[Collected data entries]
□ □ □ □ □
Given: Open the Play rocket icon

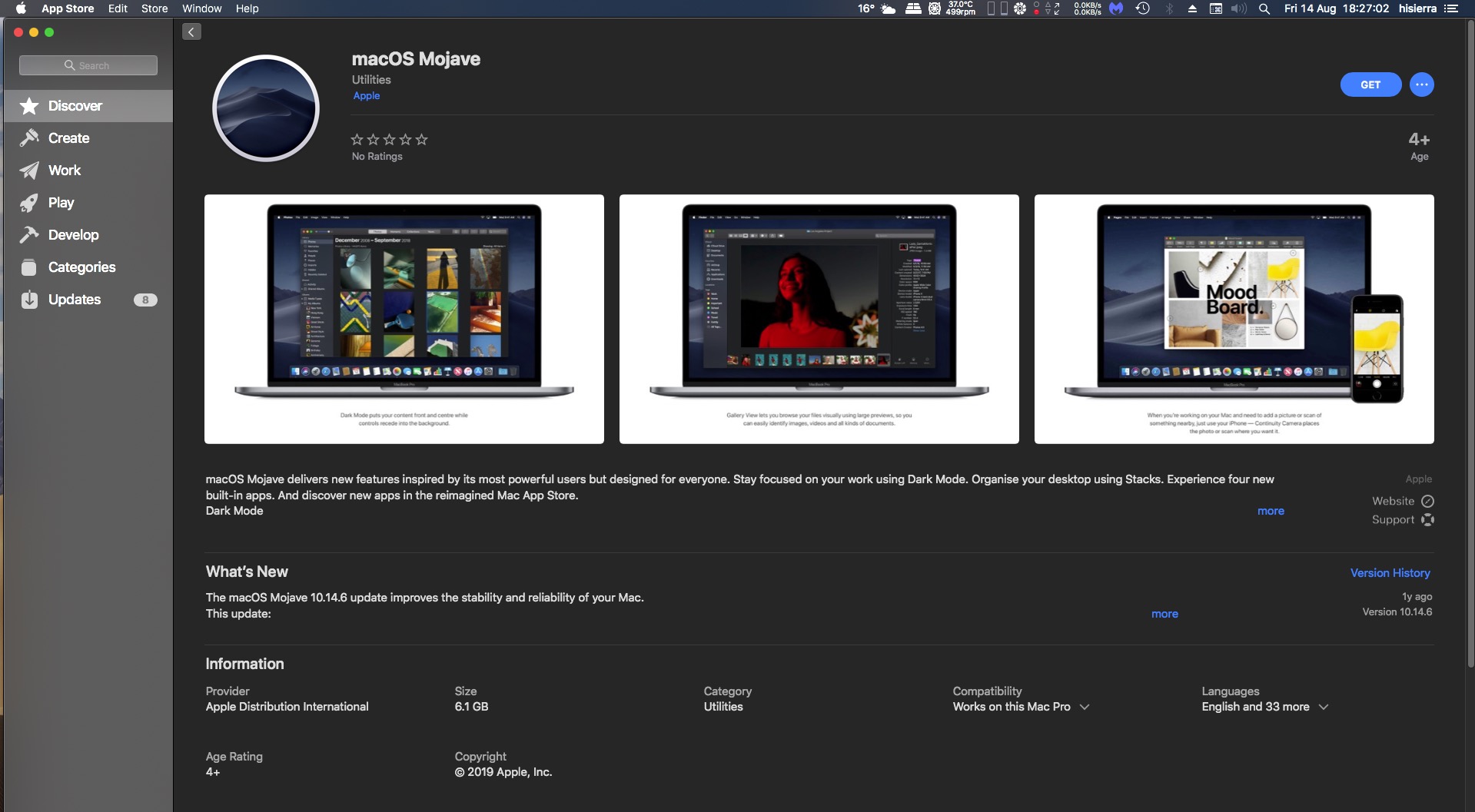Looking at the screenshot, I should pyautogui.click(x=29, y=203).
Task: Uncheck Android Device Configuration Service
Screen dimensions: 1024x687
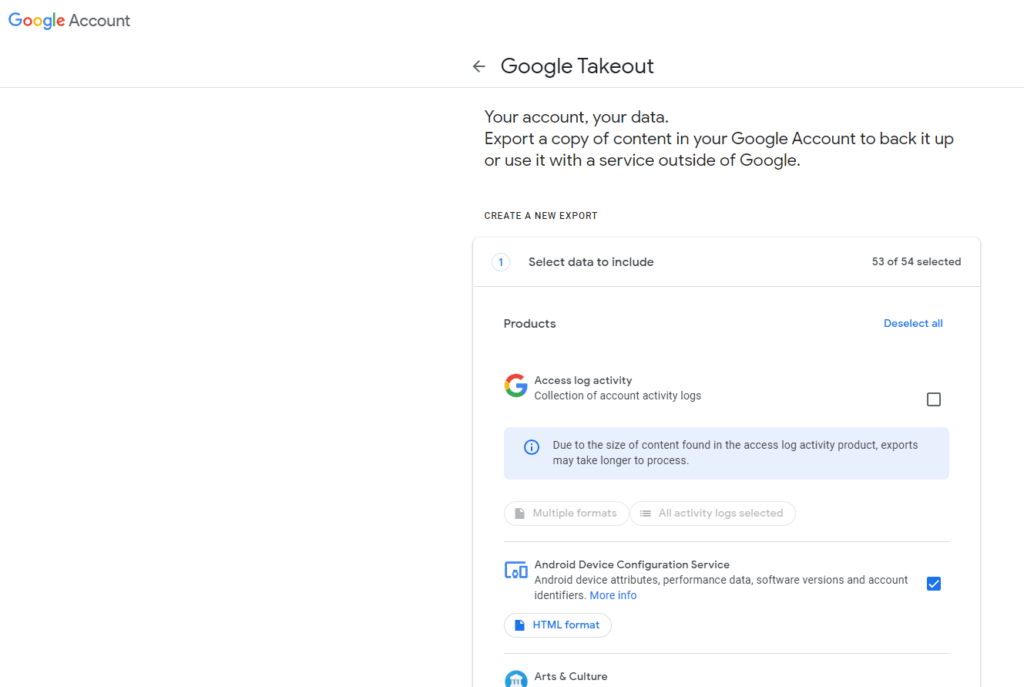Action: (933, 583)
□ □ □ □ □
- **Action item**:
Repeat all of the entries above exactly. Keep pictures out of it.

- **Response area**:
Given: Open the Play rocket icon

Looking at the screenshot, I should pyautogui.click(x=29, y=203).
Task: Uncheck Android Device Configuration Service
Screen dimensions: 1024x687
Action: (933, 583)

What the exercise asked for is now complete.